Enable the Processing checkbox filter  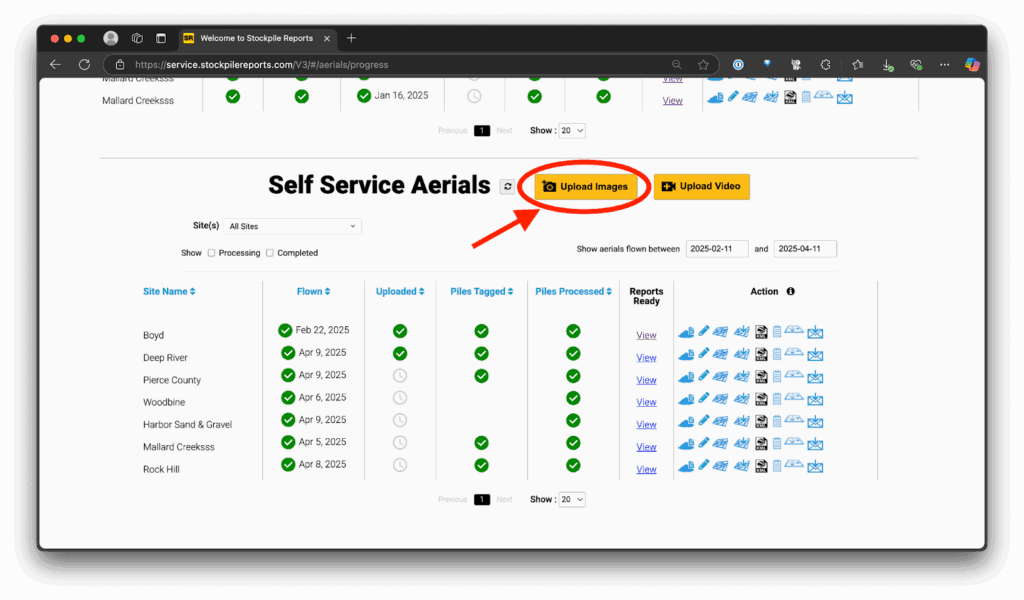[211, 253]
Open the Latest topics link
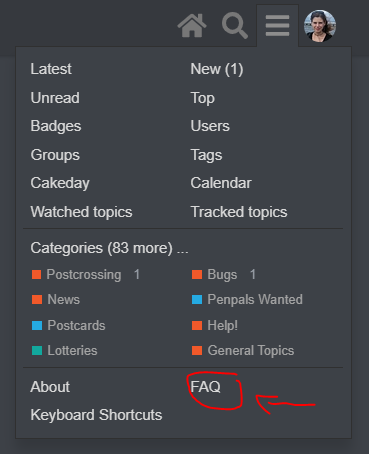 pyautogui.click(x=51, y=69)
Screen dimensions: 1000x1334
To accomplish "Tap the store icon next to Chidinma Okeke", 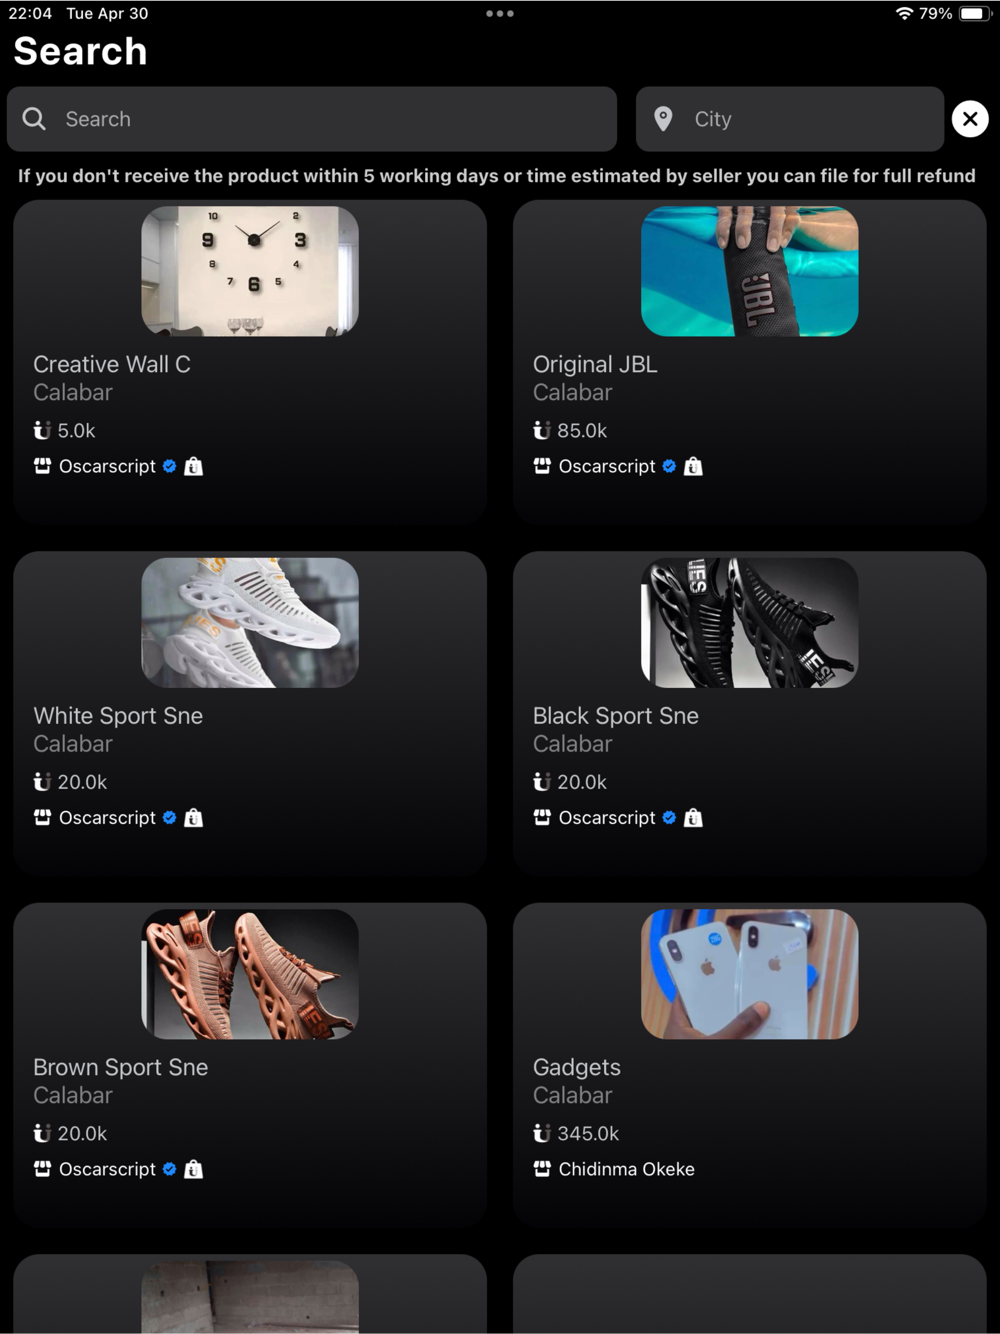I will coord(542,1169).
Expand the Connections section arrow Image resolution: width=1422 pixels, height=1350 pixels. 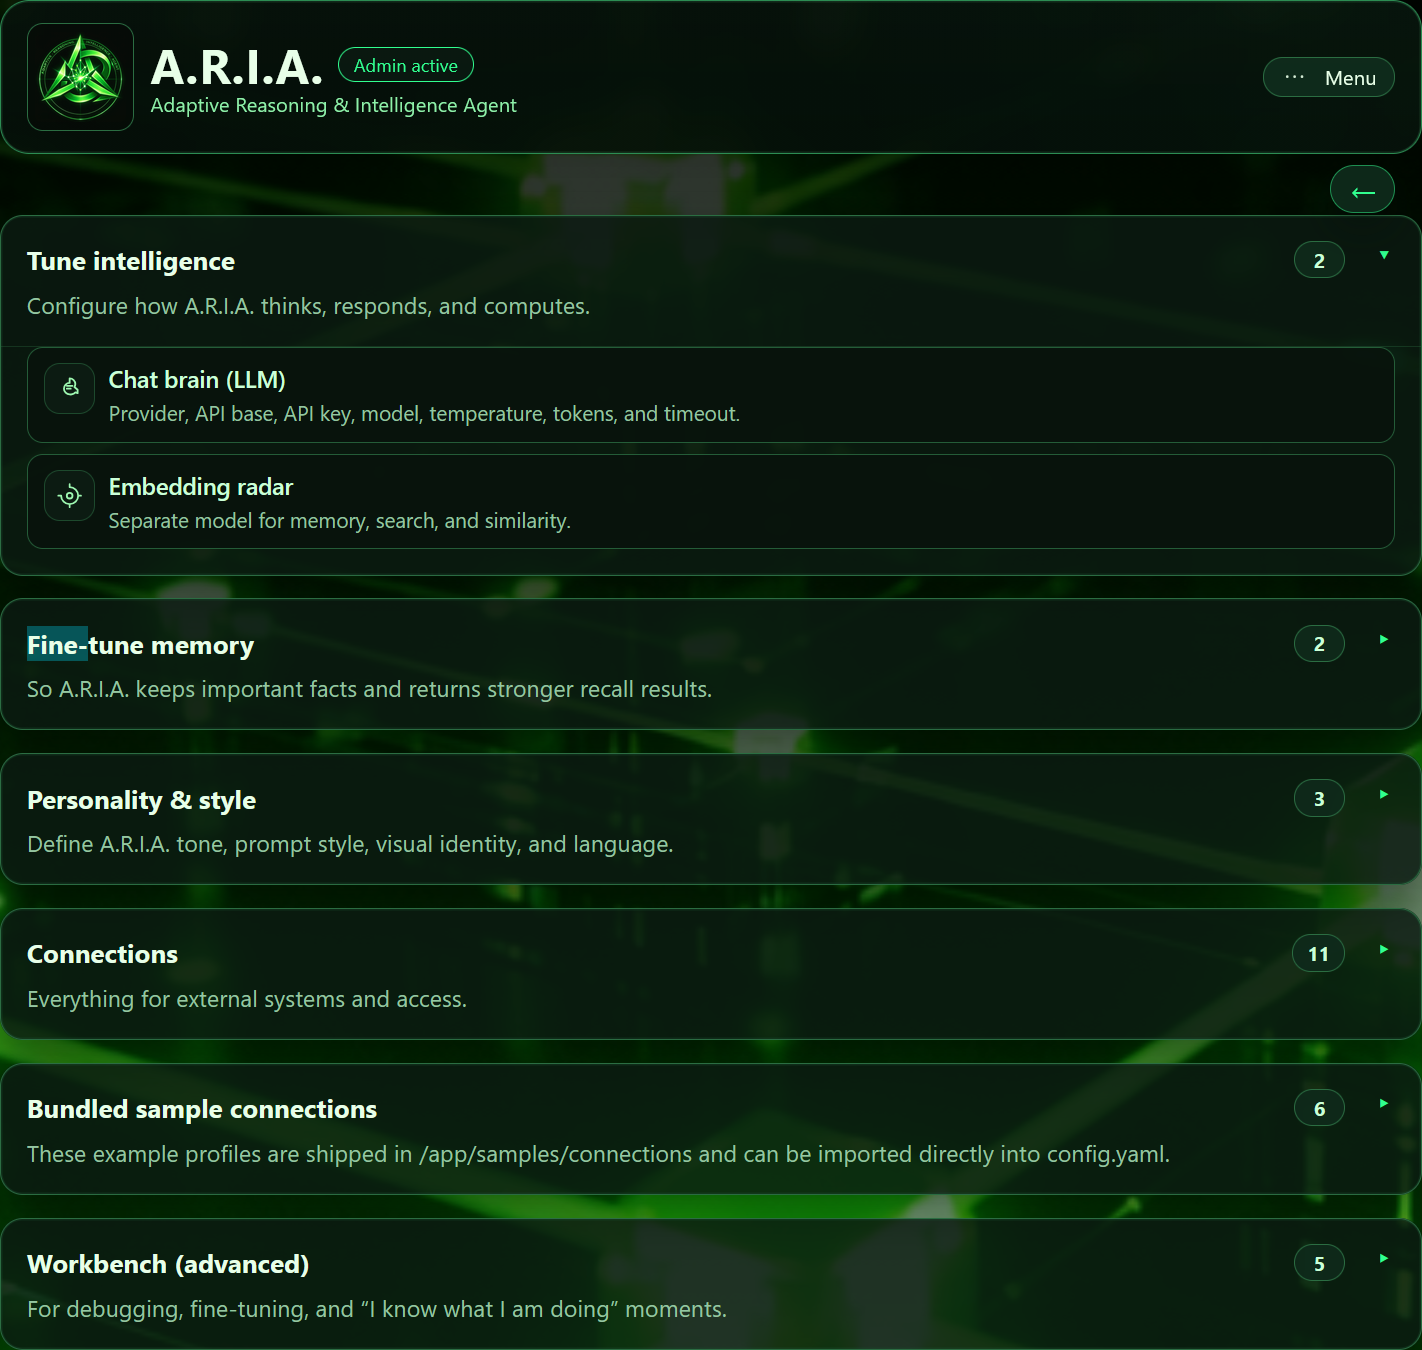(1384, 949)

--

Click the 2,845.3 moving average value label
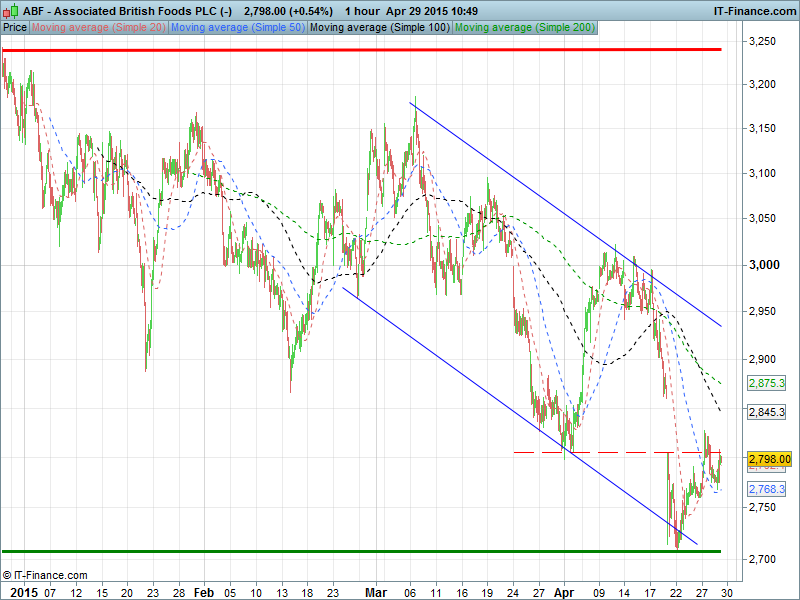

Directive:
Pull out each line of the rows above that contains the word "moving" and copy it.

Answer to the task:
Click the 2,845.3 moving average value label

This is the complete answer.